Hi All ,
I am discussing about fundamentals of Data
warehousing :
Any database which uses ER modelling database
concept is called as OLTP system or Operational Database (OPDB). Here company
business operations are insert/update/delete/select statement. Because of
update and delete statement the database maintains only the current data.
Data Warehouse:
A
Data warehouse is a database concept which maintains current data and
historical data for reporting and analysis.
Analysis:
Report
to report comparison is called as analysis. Analysis leads to planning.
If
the plans are executed properly the company gets good profits.
Warehouse
Rules (For Master data):
Dimensional
modelling is the database theory which maintains current data and historical
data using the following 6 rules.
MASTER
DATA: uniquely identified data in any database is called as master data. Any
table which maintains repeated data is called as TRANSACTION DATA. Master data
is also called as possible changing data. A few
properties of master data can be changed as the time changes. These changes can
be captured in dimensional modelling theory.

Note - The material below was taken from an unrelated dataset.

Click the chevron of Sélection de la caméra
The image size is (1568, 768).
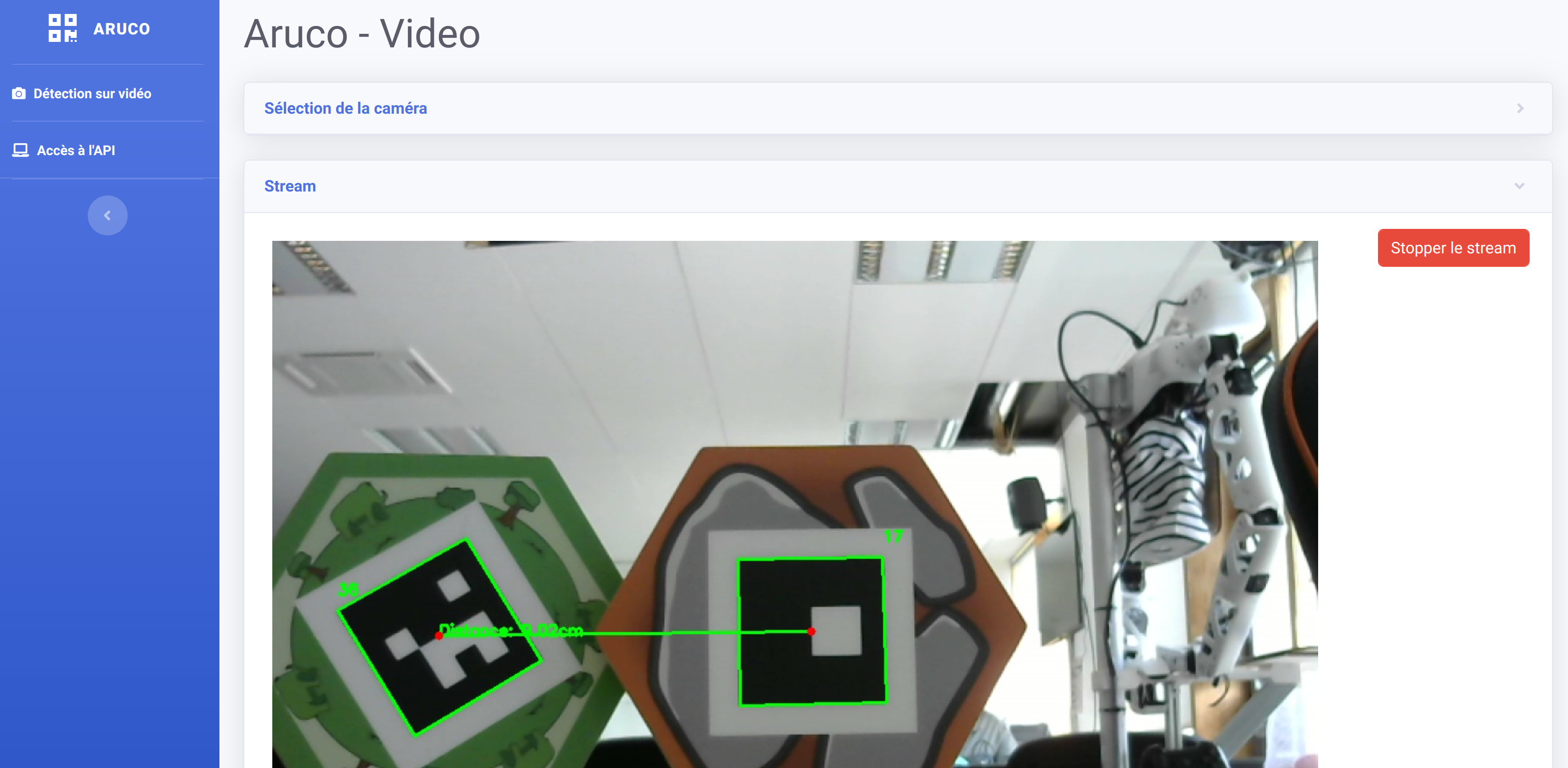pyautogui.click(x=1519, y=108)
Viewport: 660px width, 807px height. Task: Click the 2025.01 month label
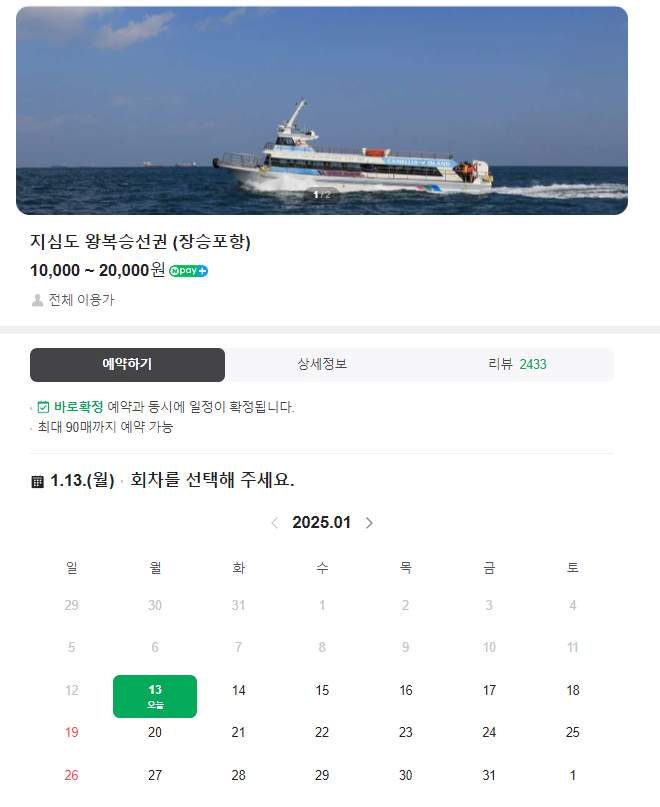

RULE#1: Source primary key should not be primary
key in warehouse.
RULE#2: Warehouse should be added with separate
primary key as SID (Surrogate ID).
Surrogate
key is not the actual key, it is the key
used as instead of actual source primary key.
RULE#3: Warehouse should be added with a ‘FLAG’
column to indicate data is current or historical.
RULE#4: The dimensional table should be added with
‘VERSION’ column for versioning.
RULE#5: Target table should be added with ‘START_DATE’
column to indicate when data is loaded.
RULE#6: Target table should be added with ‘END_DATE’ column to
indicate when data is modified.
About ROLAP, MOLAP, DOLAP,OLTP,DWH.. :
1 .What is ROLAP, MOLAP, and DOLAP...?
ROLAP (Relational
OLAP), MOLAP (Multidimensional OLAP), and DOLAP (Desktop
OLAP). In these three OLAP architectures, the interface to the analytic layer
is typically the same; what is quite different is how the data is physically
stored.
In MOLAP, the
premise is that online analytical processing is best implemented by storing the
data multidimensionally; that is, data must be stored multidimensionally in
order to be viewed in a multidimensional manner.
In ROLAP, architects
believe to store the data in the relational model; for instance, OLAP
capabilities are best provided against the relational database.
DOLAP, is a
variation that exists to provide portability for the OLAP user. It creates
multidimensional datasets that can be transferred from server to desktop,
requiring only the DOLAP software to exist on the target system. This provides
significant advantages to portable computer users, such as salespeople who are
frequently on the road and do not have direct access to their office server.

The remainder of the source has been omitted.